(Saved data entries)
▬▬▬▬▬▬

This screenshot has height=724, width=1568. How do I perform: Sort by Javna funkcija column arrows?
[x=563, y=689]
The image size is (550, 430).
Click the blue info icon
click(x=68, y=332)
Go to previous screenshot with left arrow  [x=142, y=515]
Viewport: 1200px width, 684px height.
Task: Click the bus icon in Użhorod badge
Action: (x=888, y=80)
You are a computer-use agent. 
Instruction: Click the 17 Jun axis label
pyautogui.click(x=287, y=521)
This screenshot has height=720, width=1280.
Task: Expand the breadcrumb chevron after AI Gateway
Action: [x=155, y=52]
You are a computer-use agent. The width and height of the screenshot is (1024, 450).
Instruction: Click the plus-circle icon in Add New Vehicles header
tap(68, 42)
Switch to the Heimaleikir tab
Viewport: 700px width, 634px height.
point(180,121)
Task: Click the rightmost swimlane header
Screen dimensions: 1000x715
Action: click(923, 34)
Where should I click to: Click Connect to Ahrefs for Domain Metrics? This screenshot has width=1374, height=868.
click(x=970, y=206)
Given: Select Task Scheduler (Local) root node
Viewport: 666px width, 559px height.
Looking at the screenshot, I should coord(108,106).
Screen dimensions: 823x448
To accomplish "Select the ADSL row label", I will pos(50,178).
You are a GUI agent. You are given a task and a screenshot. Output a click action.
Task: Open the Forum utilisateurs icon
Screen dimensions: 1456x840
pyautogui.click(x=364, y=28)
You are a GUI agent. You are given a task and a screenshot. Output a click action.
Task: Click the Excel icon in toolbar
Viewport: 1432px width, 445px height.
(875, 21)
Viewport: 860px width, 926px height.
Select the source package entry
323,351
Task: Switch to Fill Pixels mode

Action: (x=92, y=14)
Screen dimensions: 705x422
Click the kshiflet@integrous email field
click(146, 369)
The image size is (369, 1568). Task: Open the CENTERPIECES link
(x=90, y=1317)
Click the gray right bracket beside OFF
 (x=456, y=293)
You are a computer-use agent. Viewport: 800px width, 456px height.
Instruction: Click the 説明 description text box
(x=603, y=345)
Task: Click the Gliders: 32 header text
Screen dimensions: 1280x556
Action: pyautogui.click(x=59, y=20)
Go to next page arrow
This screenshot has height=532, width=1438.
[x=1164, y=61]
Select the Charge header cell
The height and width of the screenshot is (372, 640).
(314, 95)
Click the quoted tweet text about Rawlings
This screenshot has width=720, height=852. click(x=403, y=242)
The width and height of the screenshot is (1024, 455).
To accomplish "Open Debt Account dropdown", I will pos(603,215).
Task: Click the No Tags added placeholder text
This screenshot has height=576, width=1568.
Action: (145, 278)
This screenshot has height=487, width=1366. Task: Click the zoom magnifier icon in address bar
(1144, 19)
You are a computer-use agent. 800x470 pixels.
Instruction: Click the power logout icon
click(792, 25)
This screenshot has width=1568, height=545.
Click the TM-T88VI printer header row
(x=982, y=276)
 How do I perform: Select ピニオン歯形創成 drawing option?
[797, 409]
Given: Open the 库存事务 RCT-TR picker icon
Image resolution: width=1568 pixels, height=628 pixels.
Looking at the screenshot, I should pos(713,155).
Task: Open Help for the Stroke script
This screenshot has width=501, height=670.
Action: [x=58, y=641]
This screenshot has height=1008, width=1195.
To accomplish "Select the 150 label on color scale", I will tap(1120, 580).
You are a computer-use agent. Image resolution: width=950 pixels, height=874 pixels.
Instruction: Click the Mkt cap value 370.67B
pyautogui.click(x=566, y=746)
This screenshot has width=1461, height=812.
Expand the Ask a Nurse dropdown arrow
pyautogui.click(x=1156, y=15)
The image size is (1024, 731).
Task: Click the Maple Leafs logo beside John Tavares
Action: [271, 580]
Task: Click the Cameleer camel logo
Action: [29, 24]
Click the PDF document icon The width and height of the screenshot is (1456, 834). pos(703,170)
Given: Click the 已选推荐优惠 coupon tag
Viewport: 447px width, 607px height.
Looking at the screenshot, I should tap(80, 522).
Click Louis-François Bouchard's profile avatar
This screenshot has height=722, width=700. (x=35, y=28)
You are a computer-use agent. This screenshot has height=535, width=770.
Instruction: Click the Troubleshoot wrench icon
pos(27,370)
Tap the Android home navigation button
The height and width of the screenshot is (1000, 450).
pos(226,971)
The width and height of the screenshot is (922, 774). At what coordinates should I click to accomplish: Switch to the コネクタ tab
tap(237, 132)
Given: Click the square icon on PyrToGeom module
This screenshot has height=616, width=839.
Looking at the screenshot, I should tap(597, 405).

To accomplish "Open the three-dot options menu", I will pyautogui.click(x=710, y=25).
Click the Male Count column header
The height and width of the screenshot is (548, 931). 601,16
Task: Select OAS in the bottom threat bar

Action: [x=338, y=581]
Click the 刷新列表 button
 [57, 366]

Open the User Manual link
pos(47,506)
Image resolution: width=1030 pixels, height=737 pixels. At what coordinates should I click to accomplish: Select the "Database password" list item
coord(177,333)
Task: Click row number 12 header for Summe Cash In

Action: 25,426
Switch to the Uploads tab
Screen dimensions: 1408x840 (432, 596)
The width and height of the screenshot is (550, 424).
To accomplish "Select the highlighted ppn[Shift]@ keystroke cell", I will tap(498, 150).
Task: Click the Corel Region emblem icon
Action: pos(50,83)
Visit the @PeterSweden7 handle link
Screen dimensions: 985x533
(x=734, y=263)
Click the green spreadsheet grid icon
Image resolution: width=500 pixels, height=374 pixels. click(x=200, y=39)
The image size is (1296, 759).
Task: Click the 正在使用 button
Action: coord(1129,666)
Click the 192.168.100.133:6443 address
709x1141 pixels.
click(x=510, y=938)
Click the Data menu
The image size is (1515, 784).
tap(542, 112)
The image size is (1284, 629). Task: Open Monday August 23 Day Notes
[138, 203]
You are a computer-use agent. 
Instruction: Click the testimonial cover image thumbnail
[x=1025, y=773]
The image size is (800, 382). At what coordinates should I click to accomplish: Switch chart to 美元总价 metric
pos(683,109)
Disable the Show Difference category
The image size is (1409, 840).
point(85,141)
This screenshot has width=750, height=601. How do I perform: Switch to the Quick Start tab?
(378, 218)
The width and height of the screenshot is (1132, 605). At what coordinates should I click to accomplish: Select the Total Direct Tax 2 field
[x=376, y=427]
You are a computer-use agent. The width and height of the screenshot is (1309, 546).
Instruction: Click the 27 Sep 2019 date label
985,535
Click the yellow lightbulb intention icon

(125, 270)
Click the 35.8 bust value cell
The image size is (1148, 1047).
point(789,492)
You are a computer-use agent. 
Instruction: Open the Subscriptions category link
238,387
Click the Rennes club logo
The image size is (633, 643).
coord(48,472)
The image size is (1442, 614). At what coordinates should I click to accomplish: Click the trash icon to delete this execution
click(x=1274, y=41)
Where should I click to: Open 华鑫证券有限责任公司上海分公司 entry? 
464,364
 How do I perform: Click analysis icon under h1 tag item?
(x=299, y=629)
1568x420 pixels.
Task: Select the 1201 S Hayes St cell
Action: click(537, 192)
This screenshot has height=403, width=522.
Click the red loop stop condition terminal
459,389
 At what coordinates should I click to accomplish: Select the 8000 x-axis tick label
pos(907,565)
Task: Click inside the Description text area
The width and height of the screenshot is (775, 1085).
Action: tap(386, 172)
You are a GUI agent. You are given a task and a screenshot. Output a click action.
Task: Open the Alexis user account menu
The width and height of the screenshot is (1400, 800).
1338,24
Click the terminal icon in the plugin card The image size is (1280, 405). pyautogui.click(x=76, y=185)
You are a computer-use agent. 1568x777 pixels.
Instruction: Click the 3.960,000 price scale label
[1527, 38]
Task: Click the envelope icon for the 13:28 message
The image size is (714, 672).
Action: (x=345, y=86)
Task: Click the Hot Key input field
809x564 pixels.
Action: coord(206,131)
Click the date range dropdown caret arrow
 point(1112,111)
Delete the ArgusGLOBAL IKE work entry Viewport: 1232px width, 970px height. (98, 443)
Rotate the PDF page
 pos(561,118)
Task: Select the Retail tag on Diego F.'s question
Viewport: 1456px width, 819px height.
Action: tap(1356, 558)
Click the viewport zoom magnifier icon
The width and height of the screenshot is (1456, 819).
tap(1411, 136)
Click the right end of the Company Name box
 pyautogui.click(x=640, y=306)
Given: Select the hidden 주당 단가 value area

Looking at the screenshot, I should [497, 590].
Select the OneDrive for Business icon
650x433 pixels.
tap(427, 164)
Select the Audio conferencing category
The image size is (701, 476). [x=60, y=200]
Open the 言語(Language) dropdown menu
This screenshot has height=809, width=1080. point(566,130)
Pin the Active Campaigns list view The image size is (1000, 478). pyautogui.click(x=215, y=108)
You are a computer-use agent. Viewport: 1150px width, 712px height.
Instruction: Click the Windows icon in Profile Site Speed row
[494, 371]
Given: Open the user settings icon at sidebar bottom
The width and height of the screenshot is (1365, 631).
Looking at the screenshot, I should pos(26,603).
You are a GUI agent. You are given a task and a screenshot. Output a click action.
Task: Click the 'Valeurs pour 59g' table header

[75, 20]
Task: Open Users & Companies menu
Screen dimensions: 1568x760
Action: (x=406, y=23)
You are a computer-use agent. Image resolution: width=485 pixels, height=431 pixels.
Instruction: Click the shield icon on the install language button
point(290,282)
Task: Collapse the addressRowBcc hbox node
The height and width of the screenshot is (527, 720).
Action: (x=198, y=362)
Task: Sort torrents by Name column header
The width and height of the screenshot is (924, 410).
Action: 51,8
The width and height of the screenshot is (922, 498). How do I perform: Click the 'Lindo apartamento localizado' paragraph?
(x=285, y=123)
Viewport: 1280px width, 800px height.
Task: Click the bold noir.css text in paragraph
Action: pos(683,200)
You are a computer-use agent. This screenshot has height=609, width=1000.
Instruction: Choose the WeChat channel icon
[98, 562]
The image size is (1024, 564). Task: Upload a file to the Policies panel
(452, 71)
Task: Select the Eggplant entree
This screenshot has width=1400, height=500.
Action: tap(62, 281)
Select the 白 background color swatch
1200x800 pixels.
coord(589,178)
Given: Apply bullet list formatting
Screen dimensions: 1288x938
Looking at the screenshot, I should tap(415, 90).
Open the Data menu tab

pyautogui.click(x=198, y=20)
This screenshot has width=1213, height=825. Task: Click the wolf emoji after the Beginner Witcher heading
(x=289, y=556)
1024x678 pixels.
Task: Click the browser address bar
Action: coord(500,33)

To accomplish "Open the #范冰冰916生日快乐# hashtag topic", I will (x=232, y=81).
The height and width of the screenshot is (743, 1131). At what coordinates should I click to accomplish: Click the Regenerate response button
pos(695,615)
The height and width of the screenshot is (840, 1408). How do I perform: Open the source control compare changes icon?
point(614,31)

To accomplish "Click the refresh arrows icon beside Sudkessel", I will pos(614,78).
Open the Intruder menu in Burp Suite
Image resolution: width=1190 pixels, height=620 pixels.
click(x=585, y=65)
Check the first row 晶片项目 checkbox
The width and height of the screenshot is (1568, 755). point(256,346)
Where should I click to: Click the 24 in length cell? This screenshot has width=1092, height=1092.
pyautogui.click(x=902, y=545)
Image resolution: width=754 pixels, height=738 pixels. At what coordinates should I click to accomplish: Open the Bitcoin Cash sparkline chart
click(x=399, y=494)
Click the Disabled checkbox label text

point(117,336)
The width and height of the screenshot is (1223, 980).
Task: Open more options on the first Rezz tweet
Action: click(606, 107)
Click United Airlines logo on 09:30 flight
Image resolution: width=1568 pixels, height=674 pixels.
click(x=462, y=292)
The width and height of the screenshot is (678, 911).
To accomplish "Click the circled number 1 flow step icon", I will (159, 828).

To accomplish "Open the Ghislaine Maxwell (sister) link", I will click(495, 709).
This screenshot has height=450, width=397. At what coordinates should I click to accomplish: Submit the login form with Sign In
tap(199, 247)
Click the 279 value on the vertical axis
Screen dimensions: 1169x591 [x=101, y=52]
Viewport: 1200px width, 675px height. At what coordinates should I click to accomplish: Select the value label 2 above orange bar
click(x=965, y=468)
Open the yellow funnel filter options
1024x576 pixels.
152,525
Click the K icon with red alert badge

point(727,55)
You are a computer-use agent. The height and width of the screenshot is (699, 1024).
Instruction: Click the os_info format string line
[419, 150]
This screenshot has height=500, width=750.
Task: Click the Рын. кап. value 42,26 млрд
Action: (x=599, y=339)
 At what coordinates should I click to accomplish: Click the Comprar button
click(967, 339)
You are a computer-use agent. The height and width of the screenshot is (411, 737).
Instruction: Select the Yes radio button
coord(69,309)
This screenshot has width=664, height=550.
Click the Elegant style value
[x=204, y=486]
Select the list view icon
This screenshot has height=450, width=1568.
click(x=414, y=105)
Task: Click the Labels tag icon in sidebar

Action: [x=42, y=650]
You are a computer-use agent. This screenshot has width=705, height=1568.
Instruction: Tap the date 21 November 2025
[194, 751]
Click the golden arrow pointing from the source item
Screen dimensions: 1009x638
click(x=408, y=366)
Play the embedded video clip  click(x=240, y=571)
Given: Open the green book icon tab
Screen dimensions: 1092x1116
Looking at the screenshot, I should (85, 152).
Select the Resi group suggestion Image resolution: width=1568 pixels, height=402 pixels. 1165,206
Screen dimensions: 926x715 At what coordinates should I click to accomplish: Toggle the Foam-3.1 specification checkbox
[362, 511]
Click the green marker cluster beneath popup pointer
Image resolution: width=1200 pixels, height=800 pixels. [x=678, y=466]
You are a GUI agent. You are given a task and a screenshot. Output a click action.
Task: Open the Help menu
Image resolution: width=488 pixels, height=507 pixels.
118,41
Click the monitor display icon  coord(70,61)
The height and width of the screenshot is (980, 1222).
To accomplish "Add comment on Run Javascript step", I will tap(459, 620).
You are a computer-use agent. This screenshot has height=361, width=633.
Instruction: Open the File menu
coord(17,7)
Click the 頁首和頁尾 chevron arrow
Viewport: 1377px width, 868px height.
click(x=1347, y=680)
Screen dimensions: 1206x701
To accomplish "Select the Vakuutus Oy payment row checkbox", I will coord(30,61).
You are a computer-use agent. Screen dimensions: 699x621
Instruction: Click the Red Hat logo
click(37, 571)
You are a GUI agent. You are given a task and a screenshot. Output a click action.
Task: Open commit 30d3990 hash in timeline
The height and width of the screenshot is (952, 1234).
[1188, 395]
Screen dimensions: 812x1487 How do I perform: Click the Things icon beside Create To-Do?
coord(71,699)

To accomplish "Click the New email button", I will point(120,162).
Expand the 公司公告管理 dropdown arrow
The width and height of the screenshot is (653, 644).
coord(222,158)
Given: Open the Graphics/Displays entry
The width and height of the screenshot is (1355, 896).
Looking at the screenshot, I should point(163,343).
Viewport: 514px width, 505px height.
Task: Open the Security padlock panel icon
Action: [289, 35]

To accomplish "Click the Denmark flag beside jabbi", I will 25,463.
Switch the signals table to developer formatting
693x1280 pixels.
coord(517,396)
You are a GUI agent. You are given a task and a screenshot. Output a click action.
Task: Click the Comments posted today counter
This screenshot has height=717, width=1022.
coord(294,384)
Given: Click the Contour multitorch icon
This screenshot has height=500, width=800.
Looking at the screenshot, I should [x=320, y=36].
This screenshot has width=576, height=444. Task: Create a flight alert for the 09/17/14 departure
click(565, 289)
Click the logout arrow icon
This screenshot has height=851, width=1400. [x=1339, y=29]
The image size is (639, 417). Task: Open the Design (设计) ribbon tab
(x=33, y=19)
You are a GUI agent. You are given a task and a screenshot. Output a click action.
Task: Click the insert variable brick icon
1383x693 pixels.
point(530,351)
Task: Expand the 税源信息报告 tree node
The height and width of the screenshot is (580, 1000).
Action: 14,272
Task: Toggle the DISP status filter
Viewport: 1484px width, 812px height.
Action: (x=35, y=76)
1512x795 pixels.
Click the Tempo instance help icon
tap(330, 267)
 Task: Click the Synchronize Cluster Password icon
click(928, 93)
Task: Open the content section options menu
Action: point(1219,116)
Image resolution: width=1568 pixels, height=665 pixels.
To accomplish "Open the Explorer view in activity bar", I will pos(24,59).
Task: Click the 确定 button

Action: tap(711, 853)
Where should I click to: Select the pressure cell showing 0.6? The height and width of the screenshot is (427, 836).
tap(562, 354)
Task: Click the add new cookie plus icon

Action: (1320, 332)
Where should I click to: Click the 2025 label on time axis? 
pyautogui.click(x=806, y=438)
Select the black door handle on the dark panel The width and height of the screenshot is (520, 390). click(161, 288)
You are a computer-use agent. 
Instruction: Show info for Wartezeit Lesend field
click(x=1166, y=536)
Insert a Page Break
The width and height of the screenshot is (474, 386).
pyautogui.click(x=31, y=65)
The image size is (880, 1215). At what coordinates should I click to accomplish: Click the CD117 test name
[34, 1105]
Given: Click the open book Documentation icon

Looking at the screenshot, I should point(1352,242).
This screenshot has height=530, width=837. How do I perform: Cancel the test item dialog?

▬▬▬▬▬▬

■ **TASK BRIEF**: Reproduce the entries above exactly, but only the lines between the line holding "Click the right end of the Company Name box" and the line holding "Given: Open the user", inclusive.

■ **ANSWER FOR THIS EXERCISE**:
Click the right end of the Company Name box
 pyautogui.click(x=640, y=306)
Given: Select the hidden 주당 단가 value area

Looking at the screenshot, I should [497, 590].
Select the OneDrive for Business icon
650x433 pixels.
tap(427, 164)
Select the Audio conferencing category
The image size is (701, 476). [x=60, y=200]
Open the 言語(Language) dropdown menu
This screenshot has height=809, width=1080. point(566,130)
Pin the Active Campaigns list view The image size is (1000, 478). pyautogui.click(x=215, y=108)
You are a computer-use agent. Viewport: 1150px width, 712px height.
Instruction: Click the Windows icon in Profile Site Speed row
[494, 371]
Given: Open the user settings icon at sidebar bottom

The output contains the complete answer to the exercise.